The SEC … said in a statement early Friday morning it is halting short selling on 799 financial stocks. The ban, which is effective immediately, is set to last for 10 days, but could be extended for up to 30 days.
That is, they have banned speculators from giving bad news about 800 finance companies. Which seems to me to be very bad news about those companies – sell! If not for the first amendment, would they also ban TV, newspapers, etc. from saying anything bad about these companies?
Optimism is the opium of the people!
And the UK now has lifted its shorting ban, in response to which traders took the Royal Bank of Scotland down, based on its holdings of American MBSs and what seems like a now-questionable merger with Dutch bank ABN-AMRO:
"Stephen Hester, the chief executive of the Royal Bank of Scotland, criticised the decision to lift the ban on the short-selling of banking shares yesterday as he saw his own bank's price collapse by more than 66 per cent to only 11.6p."

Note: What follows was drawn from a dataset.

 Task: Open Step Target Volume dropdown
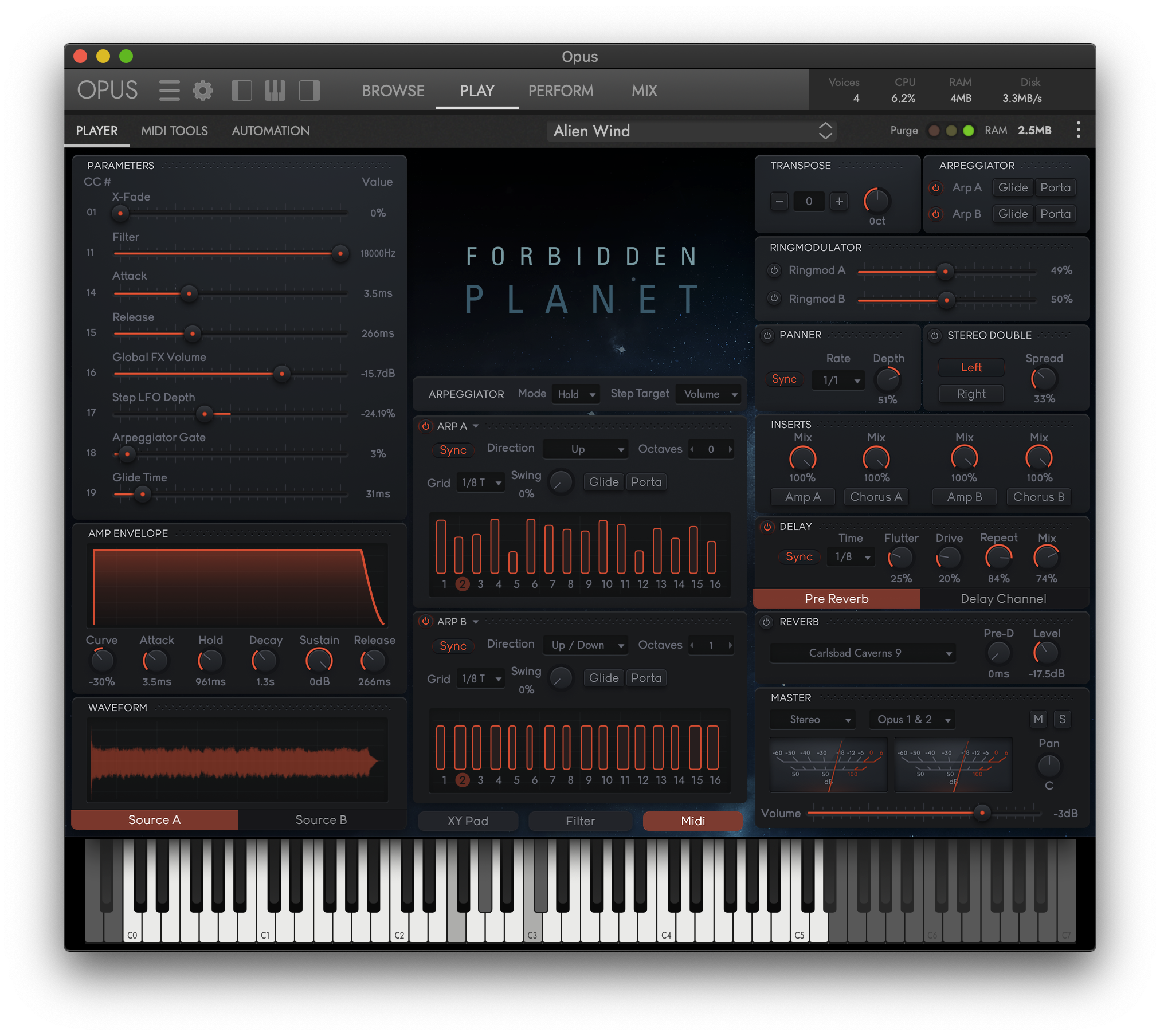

The Royal Bank of Scotland was worth BP75 billion(!) recently - but froze in the credit crisis this fall and received BP32 billion in bailout money from the UK government. After the shorting run today, the bank is now worth just BP4.5 billion: more than BP100 billion in value destroyed.
It appears the UK ban on shorting did as little good as the American, and prolonged the death of the Royal Bank of Scotland in the most expensive manner possible. If short sellers had been allowed to give their bad news about their estimates of the worthlessness of the bank's American holdings earlier, at least the UK government would have been able to nationalize it sooner, reducing the length of the crisis, perhaps rescuing some jobs, and possibly saving that BP32 billion in bailout funds.